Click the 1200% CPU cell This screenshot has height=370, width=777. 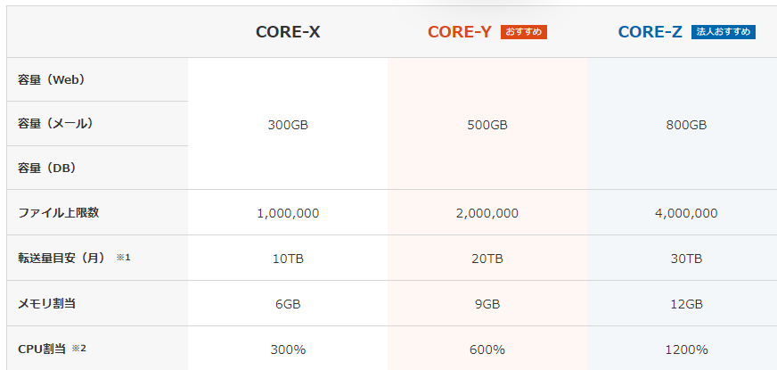(x=686, y=349)
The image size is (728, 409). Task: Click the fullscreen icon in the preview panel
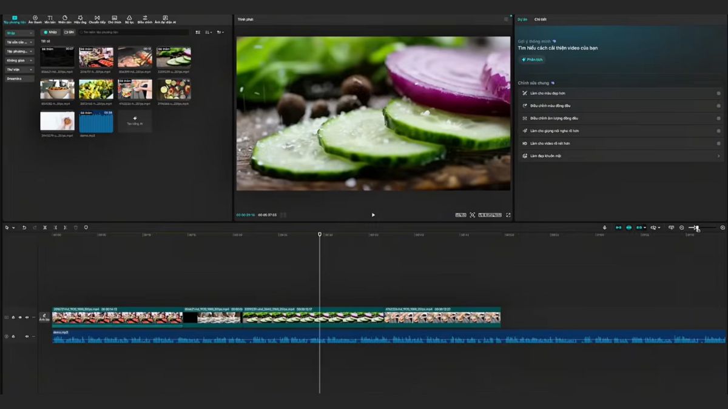[x=508, y=214]
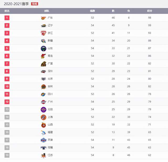Click the 新疆 team logo

[x=44, y=41]
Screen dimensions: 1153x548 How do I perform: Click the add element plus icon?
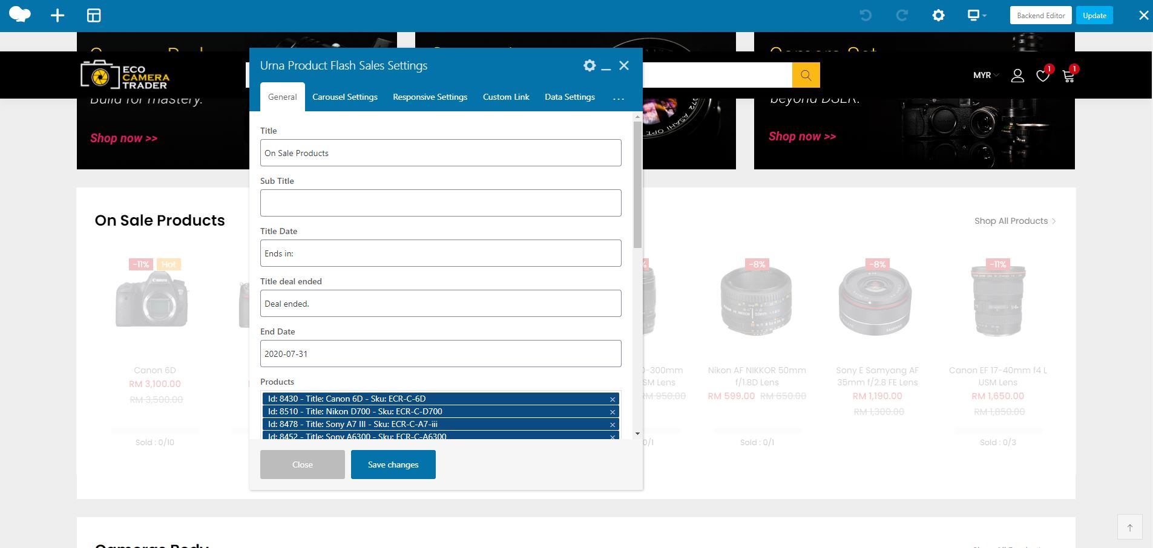(x=57, y=16)
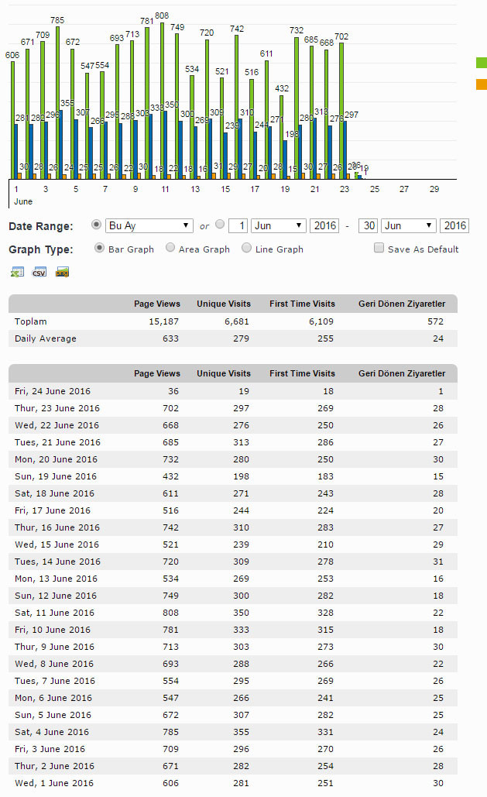Click the tallest green bar labeled 808
Viewport: 487px width, 797px height.
coord(162,101)
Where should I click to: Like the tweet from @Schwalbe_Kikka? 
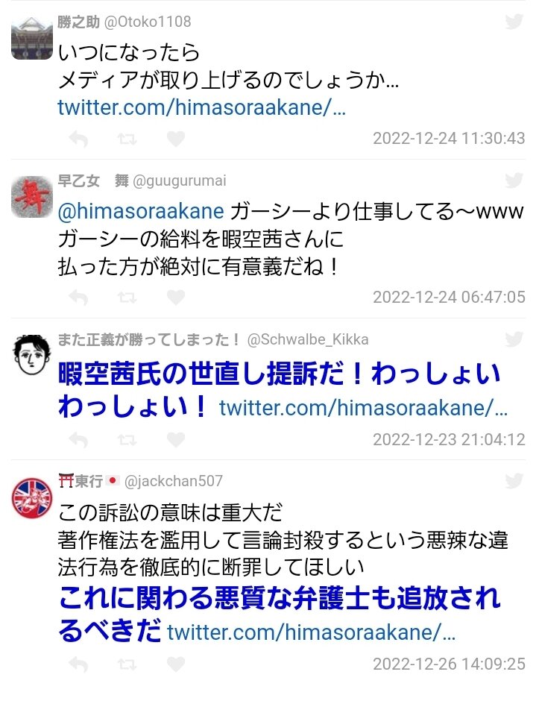176,440
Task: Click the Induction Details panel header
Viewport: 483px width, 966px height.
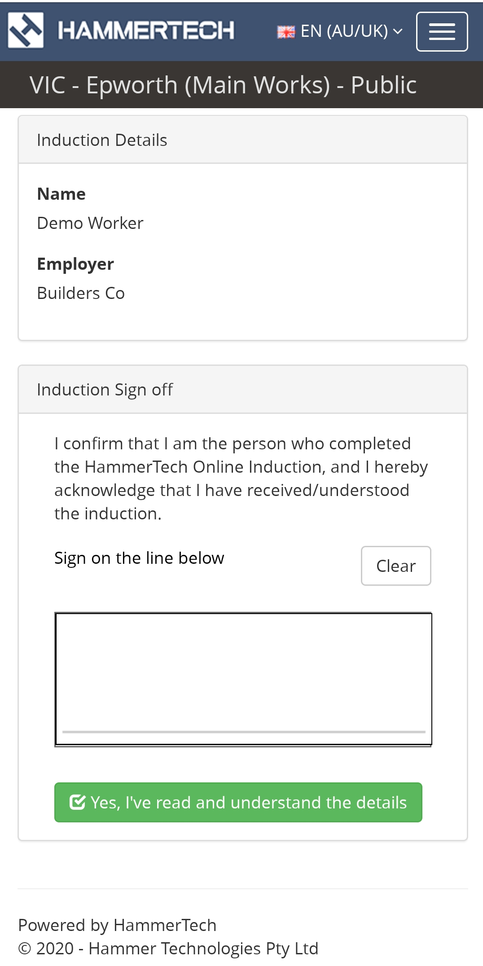Action: click(x=243, y=140)
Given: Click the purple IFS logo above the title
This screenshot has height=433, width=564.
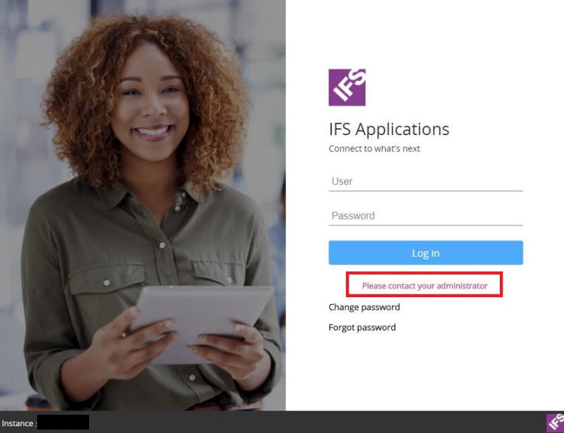Looking at the screenshot, I should 347,87.
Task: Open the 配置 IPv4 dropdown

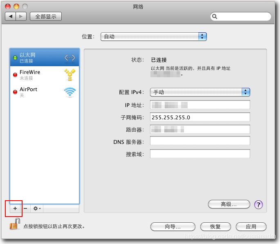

════════════════

◆ **Exercise details**: Starting at the line that holds "Viewport: 483px width, 966px height.", repeat every line through the end of the listing exactly as written, skipping any picture.

◆ **Answer box**:
Viewport: 483px width, 966px height.
Action: click(x=243, y=140)
Given: Click the purple IFS logo above the title
This screenshot has height=433, width=564.
Looking at the screenshot, I should 347,87.
Task: Open the 配置 IPv4 dropdown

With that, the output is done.